RECLAIMING THE CROSS

I grew up in a mid-western Evangelical church that had an ongoing and profound effect on who I came to be. During these days preceding Easter I have a plethora of memories regarding that theology and the traditional meanings surrounding this season. Some of those memories are sweet in their remembrance, and many are admittedly painful. I recall as a small child staring intently at the enormous cross suspended over the baptismal of the church. I remember the feelings of remorse and shame as early as age seven or eight, and how I prayed to Jesus to forgive me for my part in his atoning death. The glory of a resurrection was lost to me compared to the detailed descriptions of his agonizing death.

A lot of internal work and integration has gone into seeing this depiction differently, and into my own healing from those deep feelings of shame and personal regret. I now see that the death of this magnificent way-shower was a political reaction to a spiritually empowering message. That message threatened the leaders of the time. Personal empowerment would have meant less dependence on the patriarchy and on the ruling class.

I do not in any way believe in a God-demanded sacrifice or in a vicarious atonement for the sins of the world. Human beings have historically killed those who came to earth with a torch of great Light. It is no different today, except that we do not deify them and connect the murder to a God-ordained act. We do not build a religion around them that often shrouds the beauty of the original message. Though it is by no means exclusive the one thing often missing from the traditional Christian message is the overarching gospel of the love he came to teach.
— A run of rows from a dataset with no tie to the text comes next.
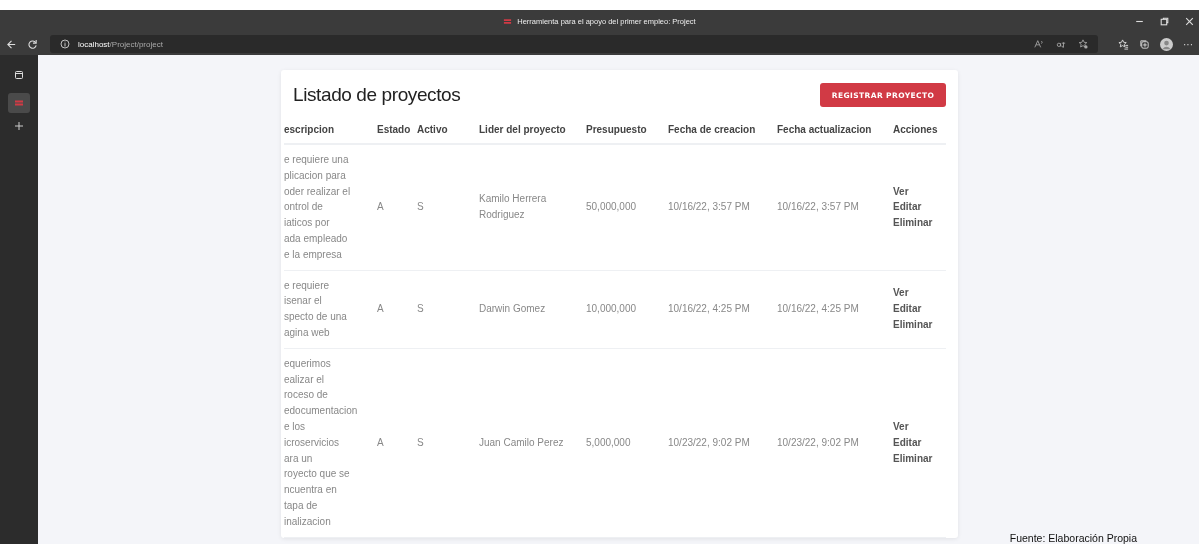 This screenshot has height=544, width=1199. Describe the element at coordinates (574, 44) in the screenshot. I see `address-bar: localhost/Project/project` at that location.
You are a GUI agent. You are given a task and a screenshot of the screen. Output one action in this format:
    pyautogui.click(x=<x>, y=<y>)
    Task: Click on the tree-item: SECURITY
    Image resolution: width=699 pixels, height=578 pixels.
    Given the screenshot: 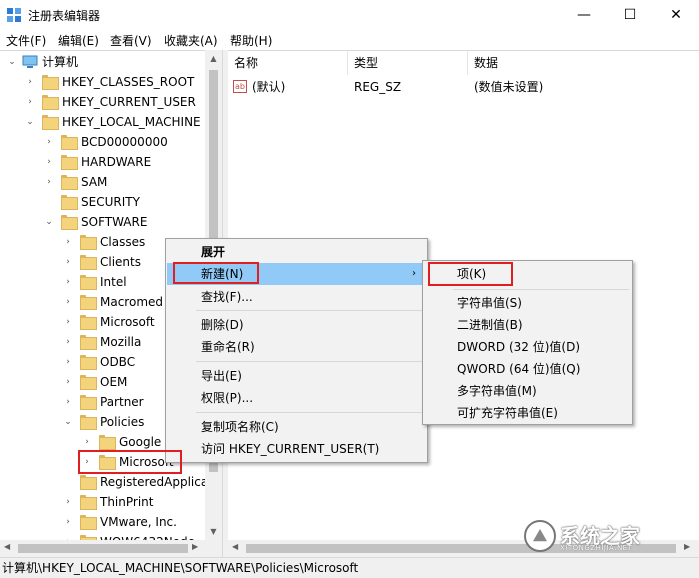 What is the action you would take?
    pyautogui.click(x=102, y=202)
For me the power of Easter is in reclaiming the cross and in the deeper meaning of the symbols of this profound season. This Holy week for me is an opportunity to look more deeply within myself at the energy patterns of crucifixion and resurrection. The pattern of crucifixion is resistance, and the releasing of the resistance results in resurrection. It is a process that does not happen in my head. It happens in my heart and in my body. It is the Christ pattern literally happening in me. It is not historical. It is personal. It is devoid of shame and pregnant with Divine potential.
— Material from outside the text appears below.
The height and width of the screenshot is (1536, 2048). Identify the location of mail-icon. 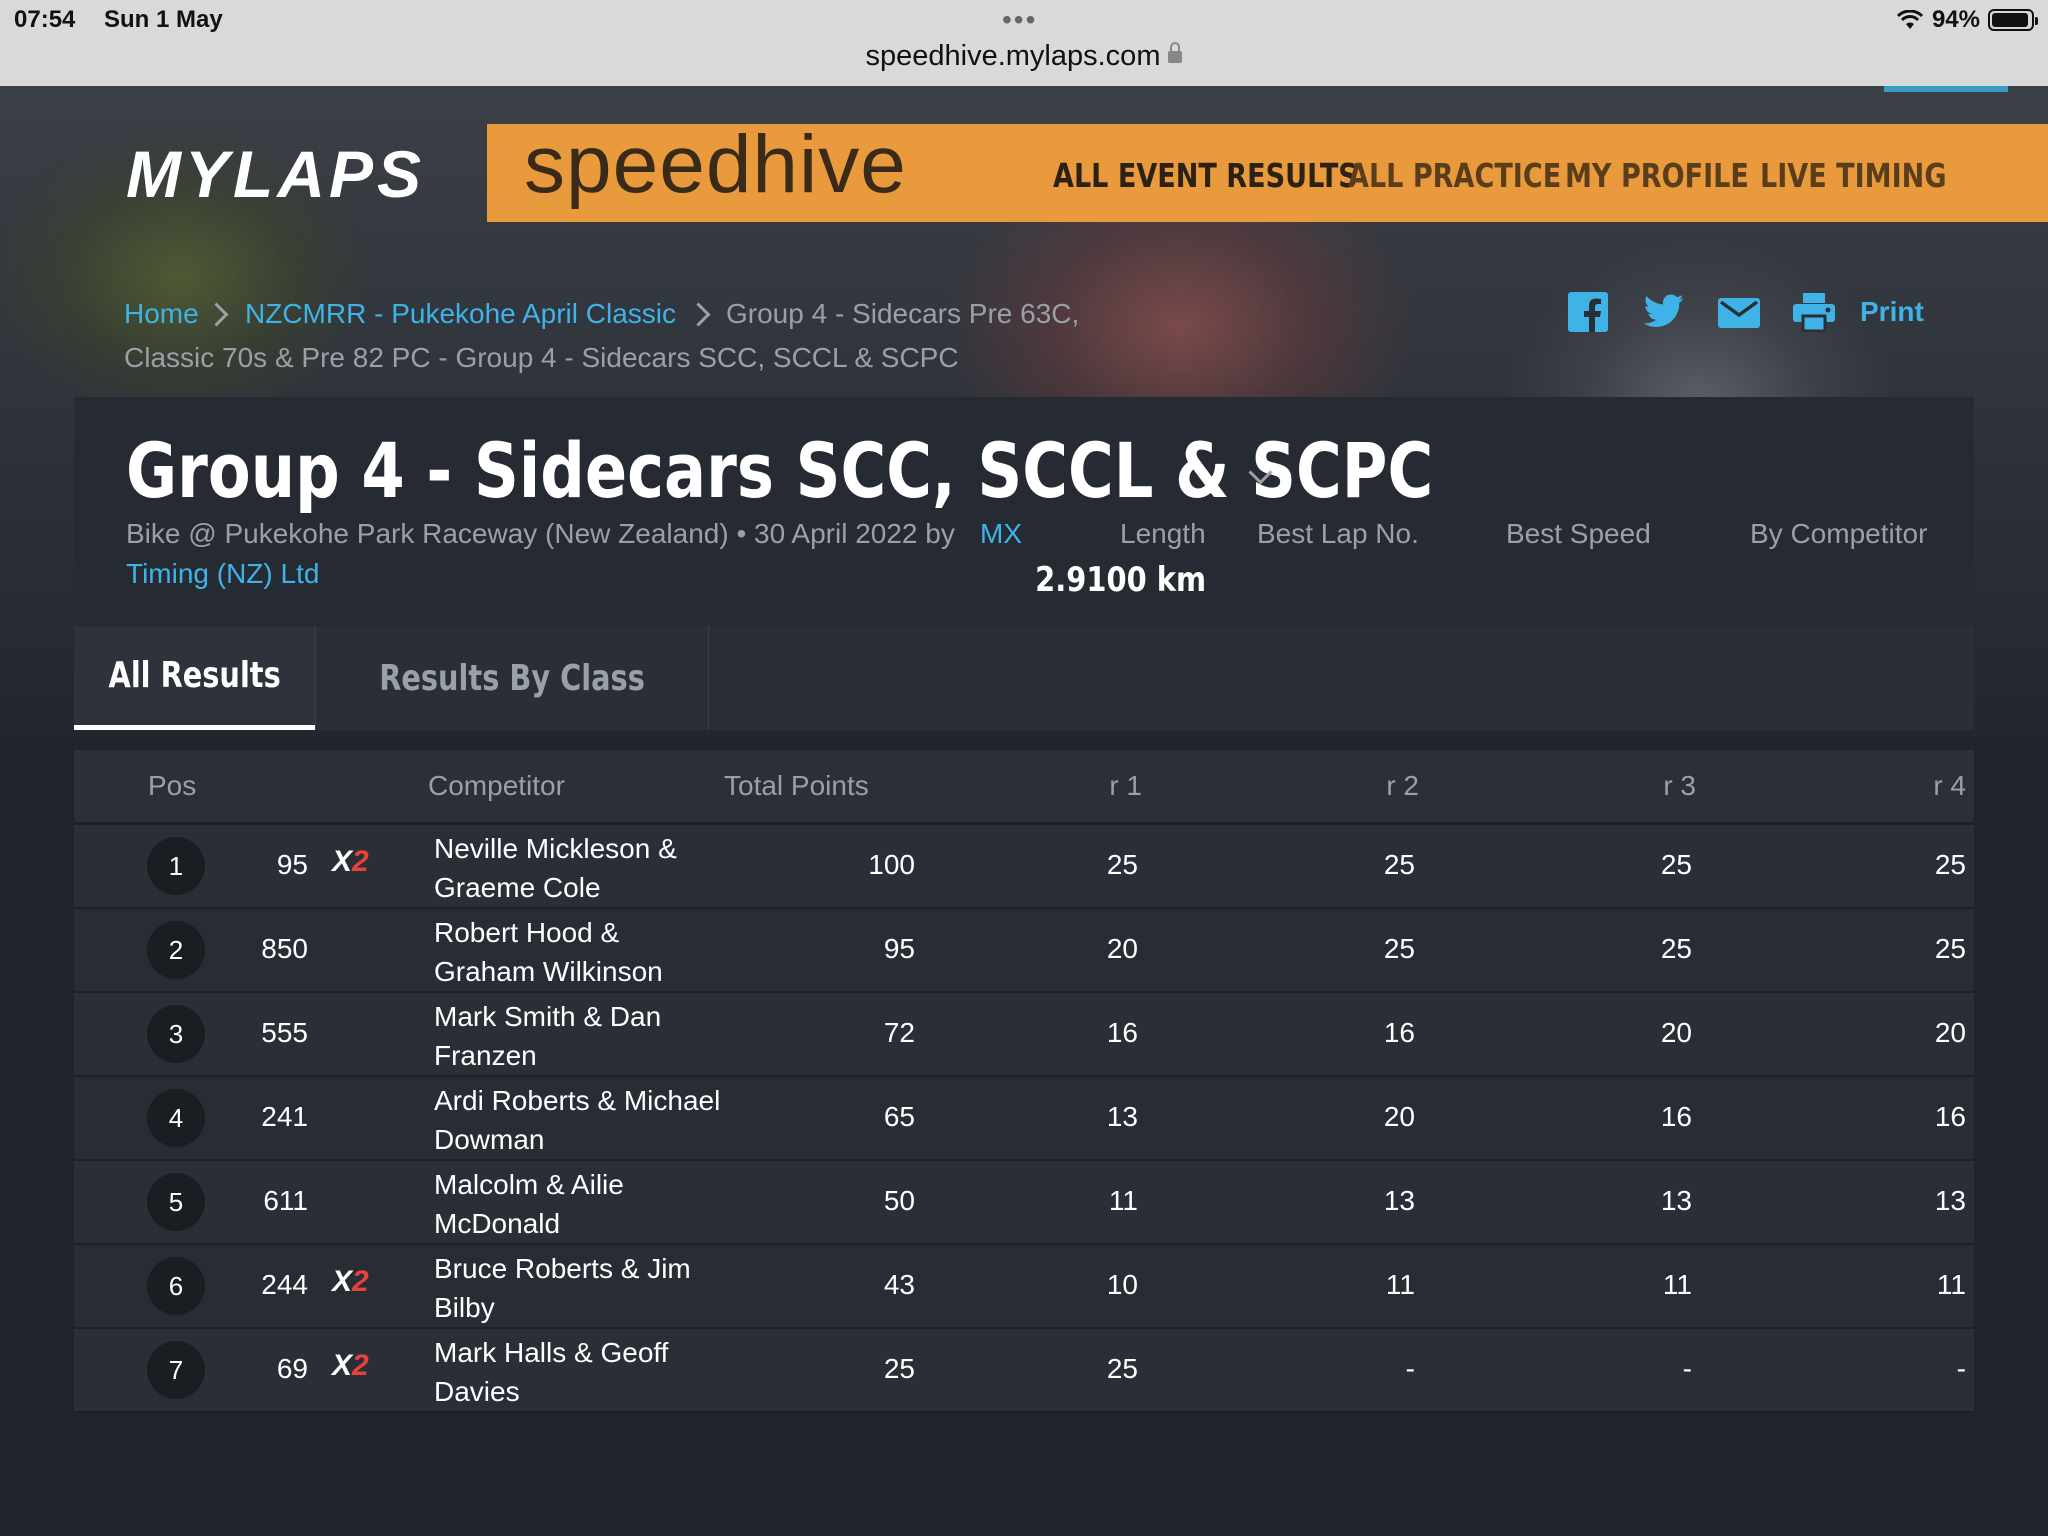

I was tormented in childhood by the image of that huge cross. Today I have reclaimed it. I know it well. I hung on my self-imposed cross for years. And now I am free. I am resurrected. And at times I nail myself back to the forces of the world, and I once again must die to self. It is a pattern that gets repeated daily. But the Power of the risen Christ is within me; because I am atone with It. That is my own personal Easter. It is that I celebrate this week.